The Internet is a collection of networks, including the Arpanet, NSFnet, regional networks such as NYsernet, local networks at a number of University and research institutions, and a number of military networks. The term "Internet" applies to this entire set of networks. The subset of them that is managed by the Department of Defense is referred to as the "DDN" (Defense Data Network). This includes some research-oriented networks, such as the Arpanet, as well as more strictly military ones. (Because much of the funding for Internet protocol developments is done via the DDN organization, the terms Internet and DDN can sometimes seem equivalent.) All of these networks are connected to each other. Users can send messages from any of them to any other, except where there are security or other policy restrictions on access. Officially speaking, the Internet protocol documents are simply standards adopted by the Internet community for its own use. More recently, the Department of Defense issued a MILSPEC definition of TCP/IP. This was intended to be a more formal definition, appropriate for use in purchasing specifications. However most of the TCP/IP community continues to use the Internet standards. The MILSPEC version is intended to be consistent with it.

Whatever it is called, TCP/IP is a family of protocols. A few provide "low-level" functions needed for many applications. These include IP, TCP, and UDP. (These will be described in a bit more detail later.) Others are protocols for doing specific tasks, e.g. transferring files between computers, sending mail, or finding out who is logged in on another computer. Initially TCP/IP was used mostly between minicomputers or mainframes. These machines had their own disks, and generally were self-contained. Thus the most important "traditional" TCP/IP services are:

file transfer. The file transfer protocol (FTP) allows a user on any computer to get files from another computer, or to send files to another computer. Security is handled by requiring the user to specify a user name and password for the other computer. Provisions are made for handling file transfer between machines with different character set, end of line conventions, etc. This is not quite the same thing as more recent "network file system" or "netbios" protocols, which will be described below. Rather, FTP is a utility that you run any time you want to access a file on another system. You use it to copy the file to your own system. You then work with the local copy. (See RFC 959 for specifications for FTP.)

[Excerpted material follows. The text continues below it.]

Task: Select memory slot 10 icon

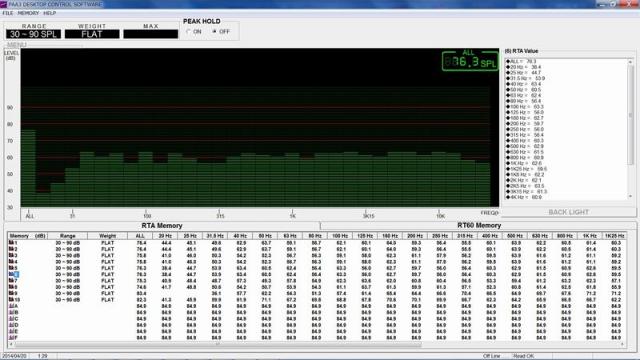Action: click(x=11, y=300)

remote login. The network terminal protocol (TELNET) allows a user to log in on any other computer on the network. You start a remote session by specifying a computer to connect to. From that time until you finish the session, anything you type is sent to the other computer. Note that you are really still talking to your own computer. But the telnet program effectively makes your computer invisible while it is running. Every character you type is sent directly to the other system. Generally, the connection to the remote computer behaves much like a dialup connection. That is, the remote system will ask you to log in and give a password, in whatever manner it would normally ask a user who had just dialed it up. When you log off of the other computer, the telnet program exits, and you will find yourself talking to your own computer. Microcomputer implementations of telnet generally include a terminal emulator for some common type of terminal. (See RFC's 854 and 855 for specifications for telnet. By the way, the telnet protocol should not be confused with Telenet, a vendor of commercial network services.)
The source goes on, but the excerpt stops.